EXCERPT>
────

The supermaxi Comanche broke the transatlantic record for monohulls (west to east) in July 2016, taking more than a day off the record. Here's how

comanche yacht owner

No sailing record has a more storied history, or is harder to beat, than the transatlantic record. At a time when sailing records are being divided into smaller currencies and made with greater frequency, this is the big one. Ever since 1905, when Scots skipper Charlie Barr reduced it to 12 days in Wilson Marshall’s 56m/185ft three-masted schooner Atlantic , it has been a grand and famous prize.

On 28 July this year a new high water mark for this famous record was set when the 30.5m/100ft supermaxi Comanche crossed the finish line of the historic course from Ambrose Light, New York to The Lizard Point in Cornwall. She had finished a job for which she was built. The crew completed the 2,880-mile course (sailing 2,946 miles, only 66 miles farther than the Great Circle distance) in 5d 14h 21m and, in doing so, Jim Clark’s super-machine and her all-star crew bettered the previous record by well over a day.

See the full report from July on Yachting World.

The record Comanche broke is notoriously hard. That is why the last incumbent, Mari Cha IV , had hung onto it since 2003. Comanche , unlike the 42m/138ft Briand-designed schooner that preceded her, is an insanely powerful contraption with massive beam at the stern, long reverse sheer, a mast well abaft 50 per cent of the boat length, a towering, narrow mainsail and a long boom overhanging the stern. Comanche was built for raw speed with the wind abaft the beam.

But to break the record, the yacht needed mainly reaching conditions to take her all the way across, riding only one weather system. And it had to be the right kind of low pressure, not too fast and not one that would fizzle or be blocked before it reached Ireland.

────

EXCERPTED RECORDS>
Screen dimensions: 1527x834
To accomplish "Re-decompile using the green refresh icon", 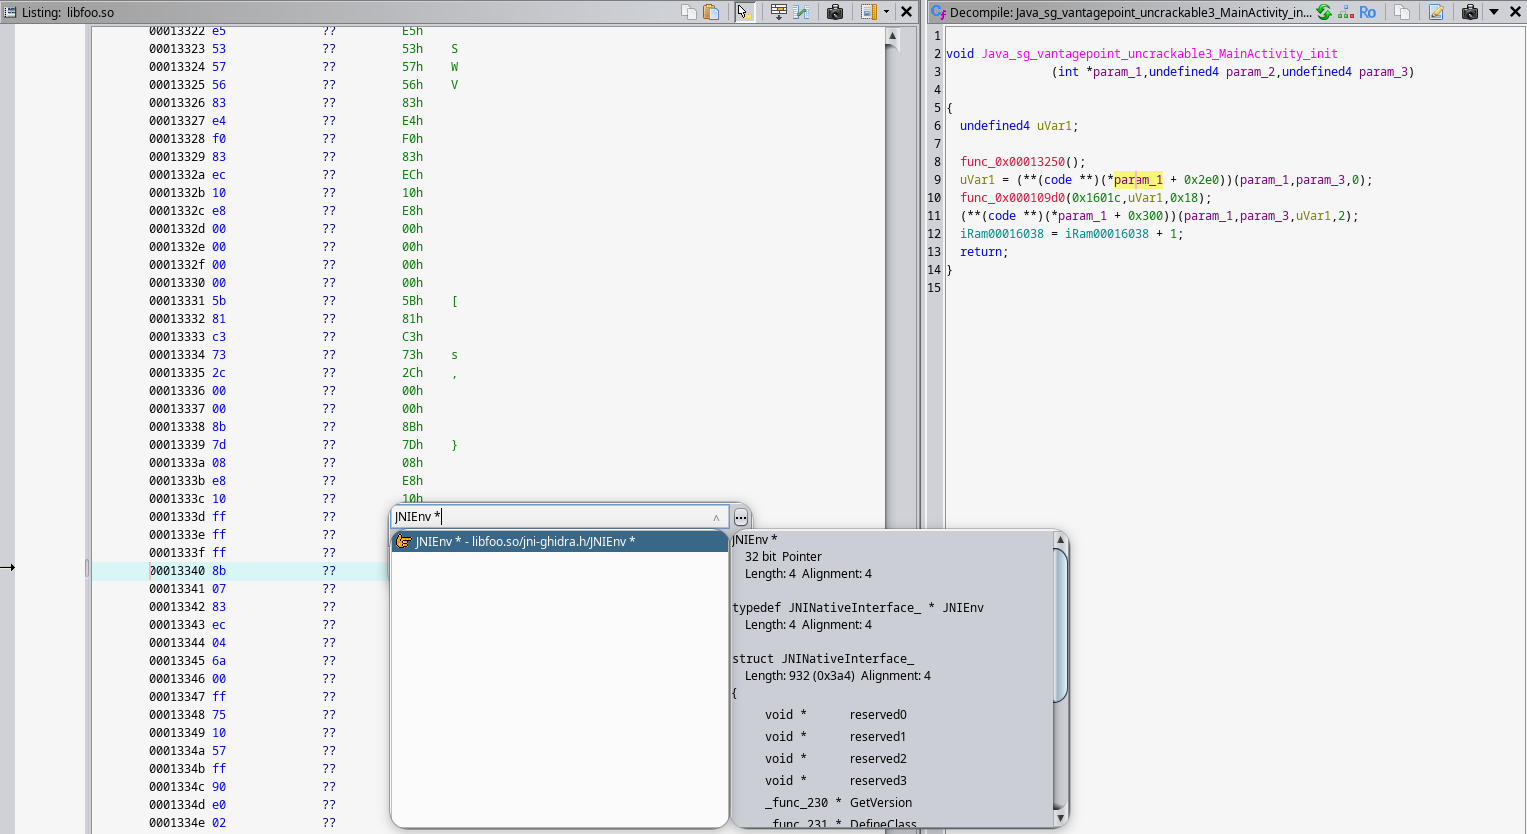I will tap(1324, 12).
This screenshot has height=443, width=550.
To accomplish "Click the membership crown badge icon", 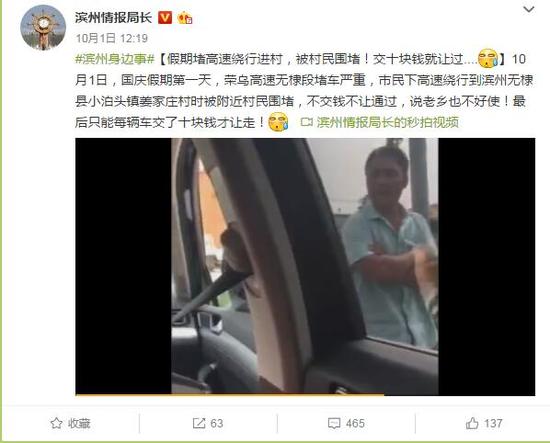I will pyautogui.click(x=185, y=18).
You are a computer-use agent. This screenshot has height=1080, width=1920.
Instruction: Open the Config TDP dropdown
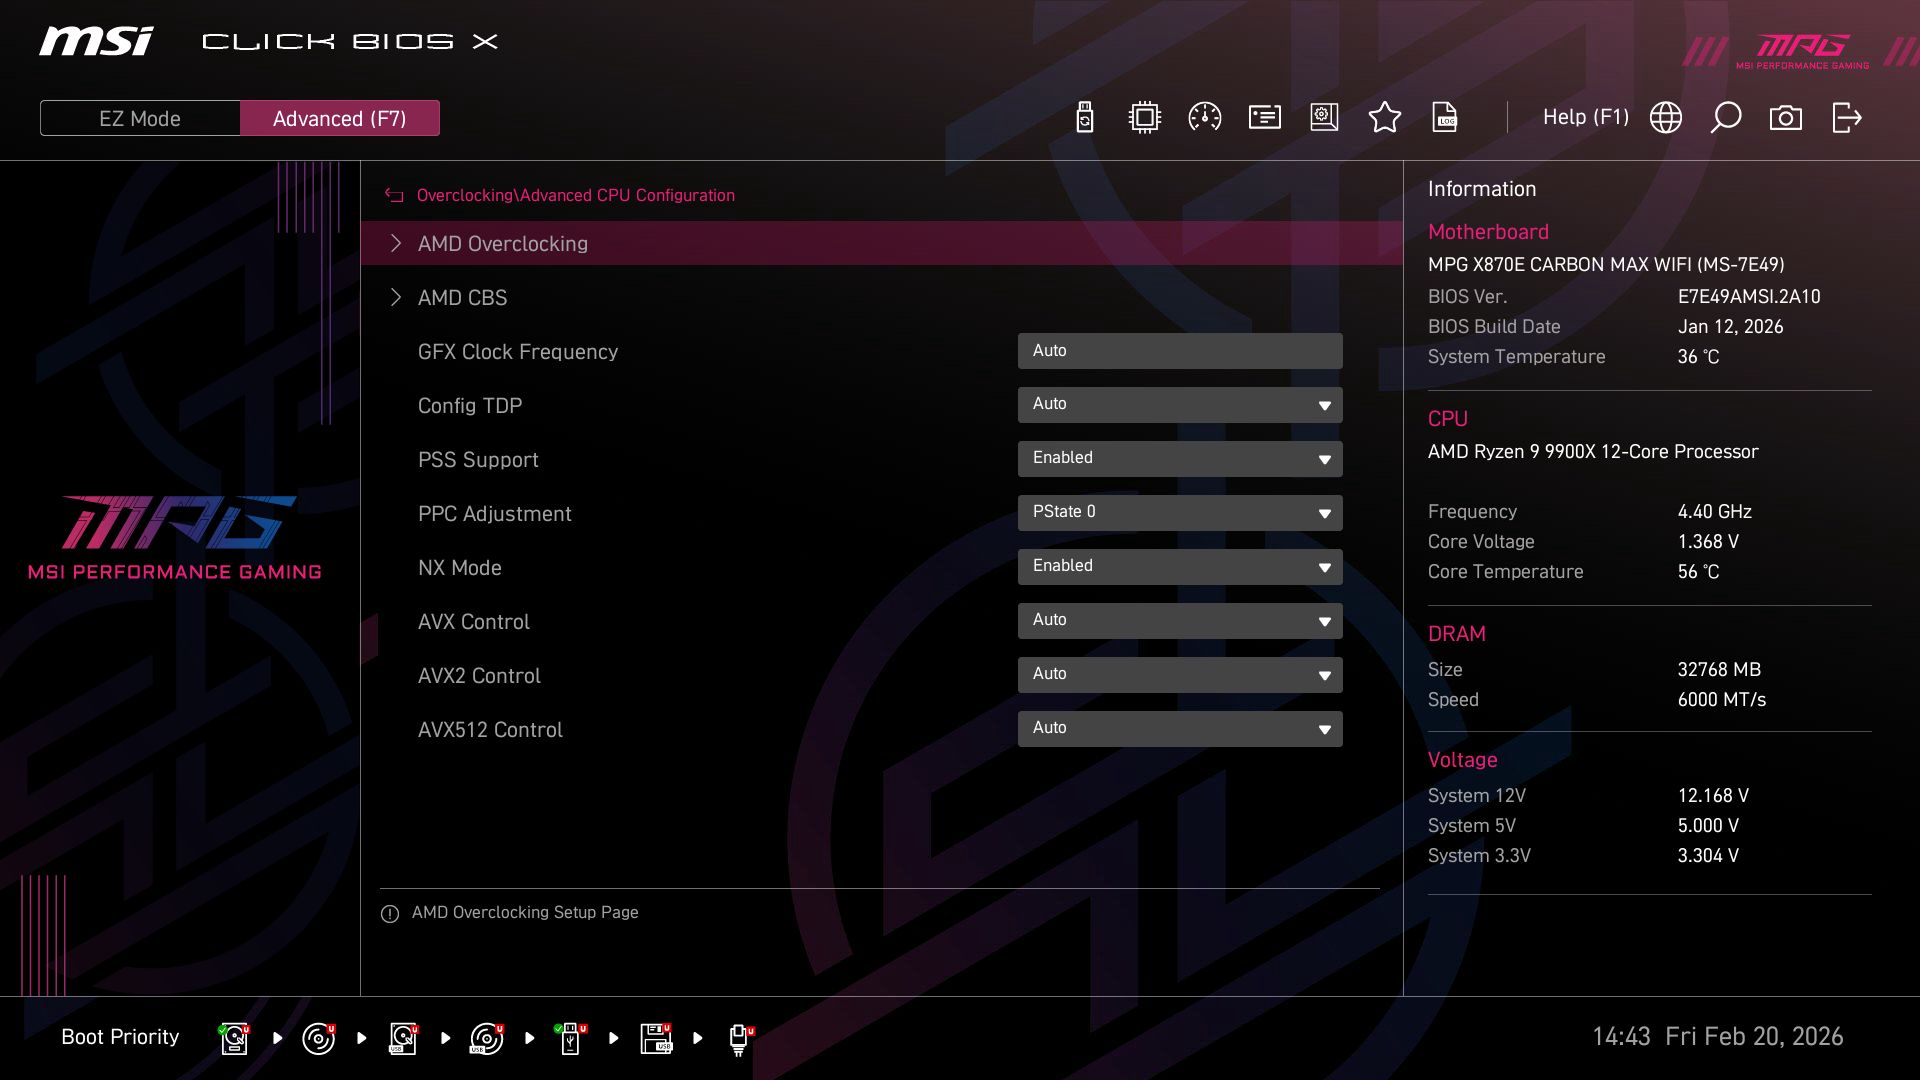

────

REQUIREMENT A> Reproduce word for word the part of the article on Comanche's transatlantic record that begins at the words "See the full" and stops after "it reached Ireland.".
REQUIREMENT B> Extend the article on Comanche's transatlantic record, picking up after its final sentence.

ANSWER A>
See the full report from July on Yachting World.

The record Comanche broke is notoriously hard. That is why the last incumbent, Mari Cha IV , had hung onto it since 2003. Comanche , unlike the 42m/138ft Briand-designed schooner that preceded her, is an insanely powerful contraption with massive beam at the stern, long reverse sheer, a mast well abaft 50 per cent of the boat length, a towering, narrow mainsail and a long boom overhanging the stern. Comanche was built for raw speed with the wind abaft the beam.

But to break the record, the yacht needed mainly reaching conditions to take her all the way across, riding only one weather system. And it had to be the right kind of low pressure, not too fast and not one that would fizzle or be blocked before it reached Ireland.

ANSWER B>
“We needed a low pressure that was strong enough to make it all the way to the English Channel,” explains Stan Honey, the team’s navigator. “The question for Comanche was: could we find a system that was slow enough that she could stay in front of it?”

Honey went back to 2004, downloaded historical weather data in GRIB format and ran the boat’s polars starting every six hours from June through November for every year since. “What I found,” he says, “is that there was, on average, only two [suitable] systems per year.”

In June, Comanche returned from the Newport-Bermuda Race. Skipper Ken Read had his pick of 30 of the world’s best sailors, to be on a rolling rota over a three-month period, ready to go at a moment’s notice. Boat captain Casey Smith prepared Comanche . She had always been designed to sail in manual configuration, as world speed sailing records forbid the use of stored power, so the hydraulic pit winch and sail controls could instead be powered by rotary pumps.

One of the things Stan Honey had discovered was: “If you succeeded, it [would be on a weather pattern that] was reaching and running, so we took fewer sails and removed the daggerboards.” Taking the boards out saved 400kg. Upwind sails that would not play a part in record conditions were left ashore.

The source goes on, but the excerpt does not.